▶ _TASK GOAL_
Drop the pictures and extract exactly the lines from the one that contains "The image size is (1079, 974)." through the end of the material.

==*==

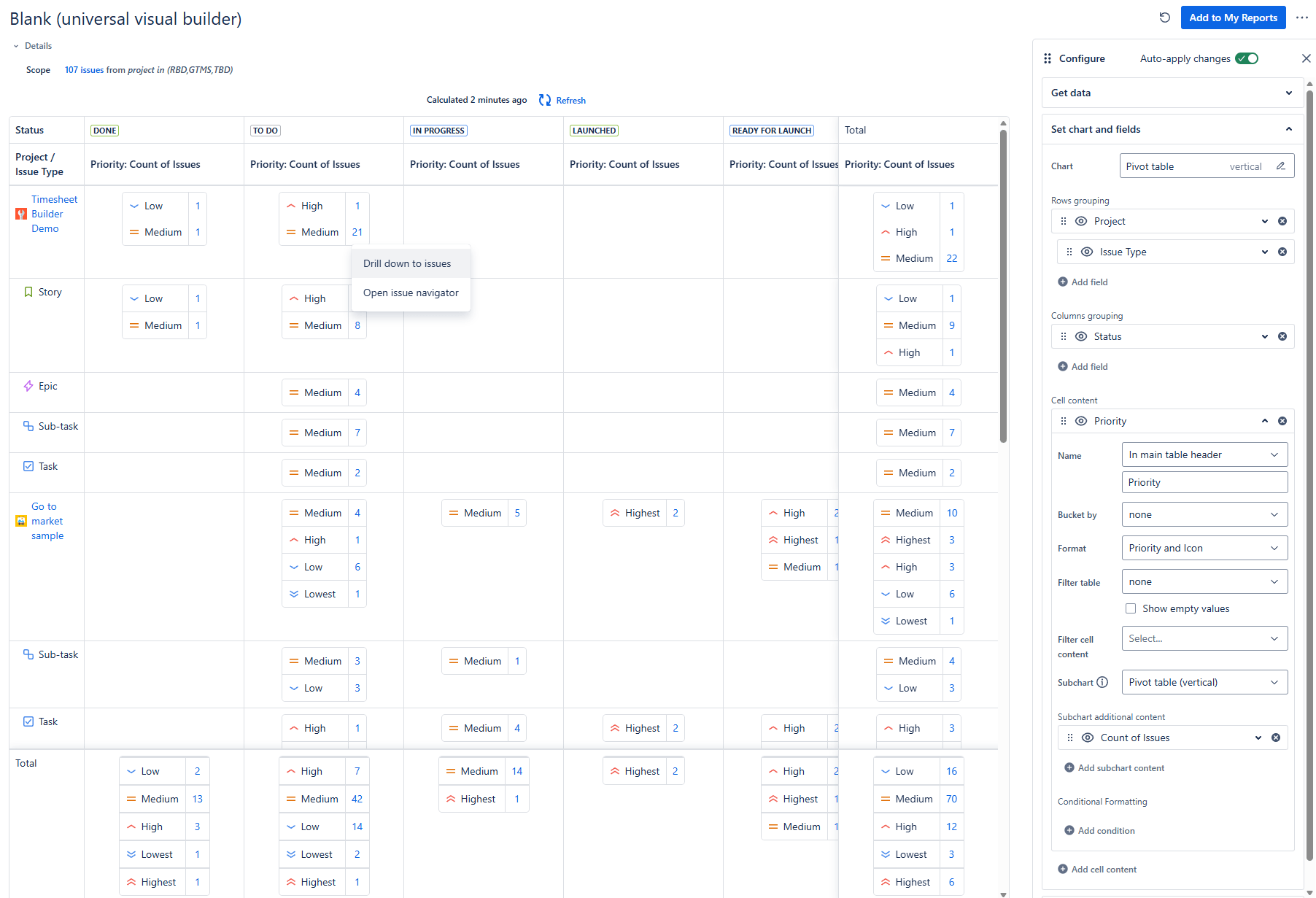Check the Show empty values checkbox
The width and height of the screenshot is (1316, 898).
[1131, 608]
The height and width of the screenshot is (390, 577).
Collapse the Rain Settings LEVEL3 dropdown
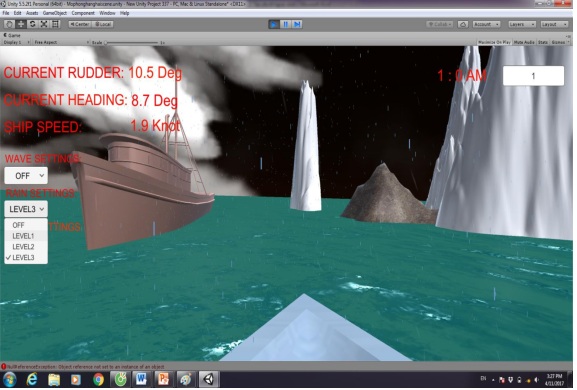click(x=26, y=209)
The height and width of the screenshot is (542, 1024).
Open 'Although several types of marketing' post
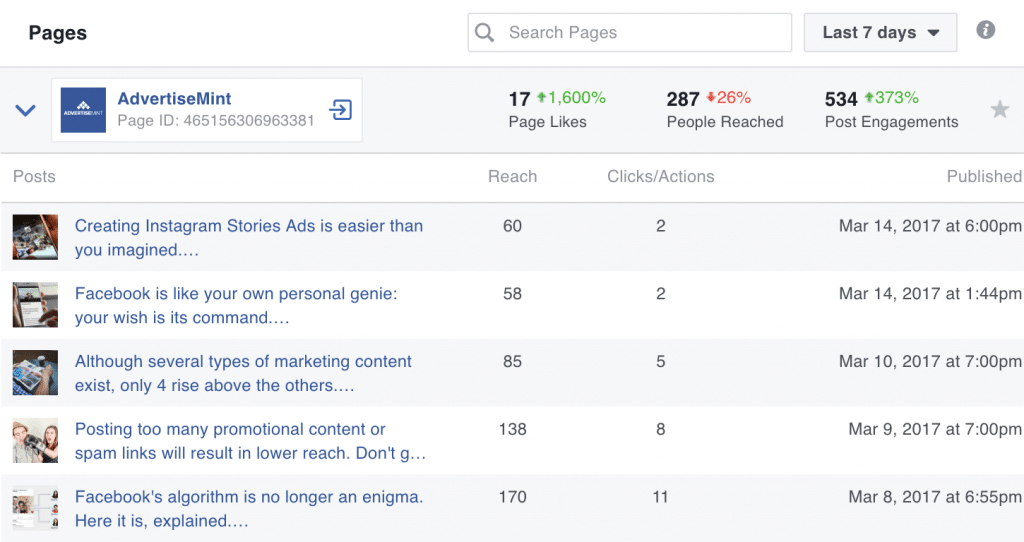tap(243, 374)
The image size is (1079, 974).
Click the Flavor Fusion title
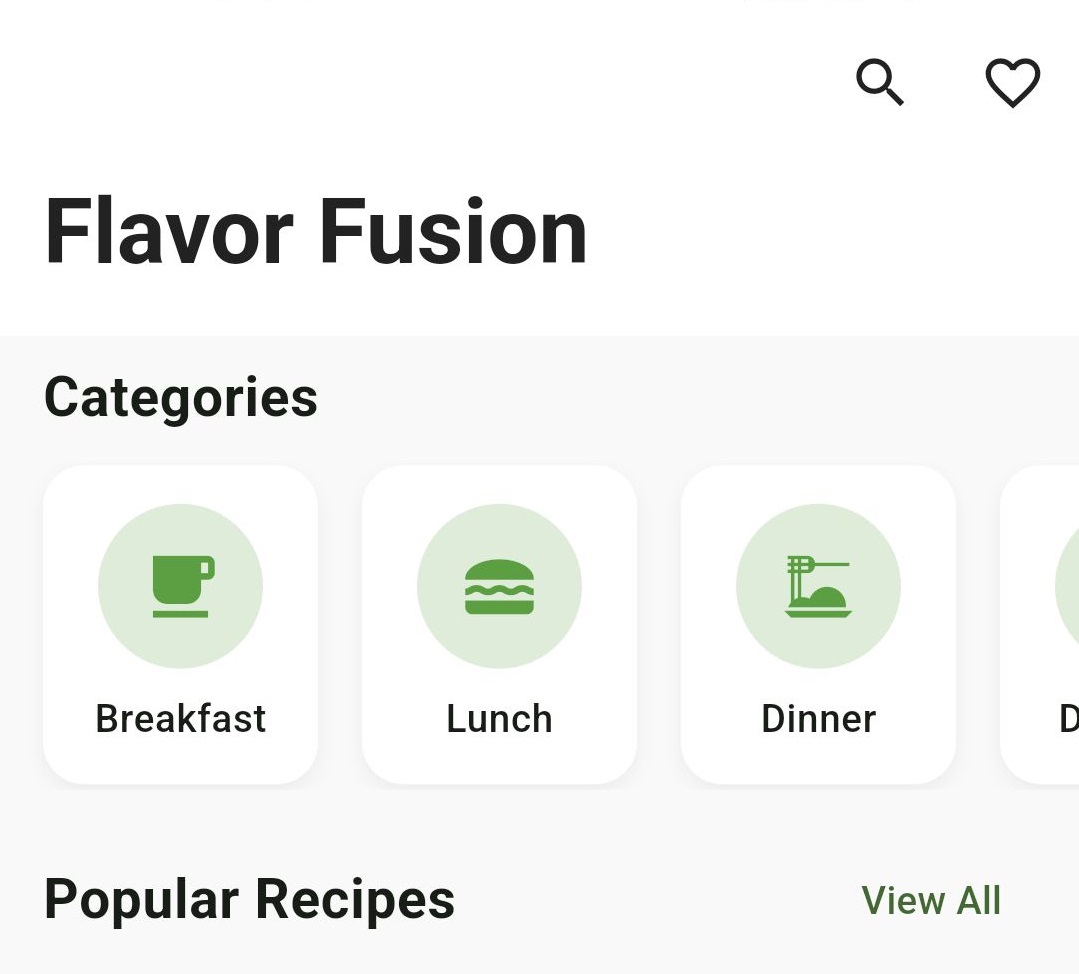[x=316, y=231]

==*==

▶ _ANSWER SPACE_
The image size is (1079, 974).
Click the Flavor Fusion title
[x=316, y=231]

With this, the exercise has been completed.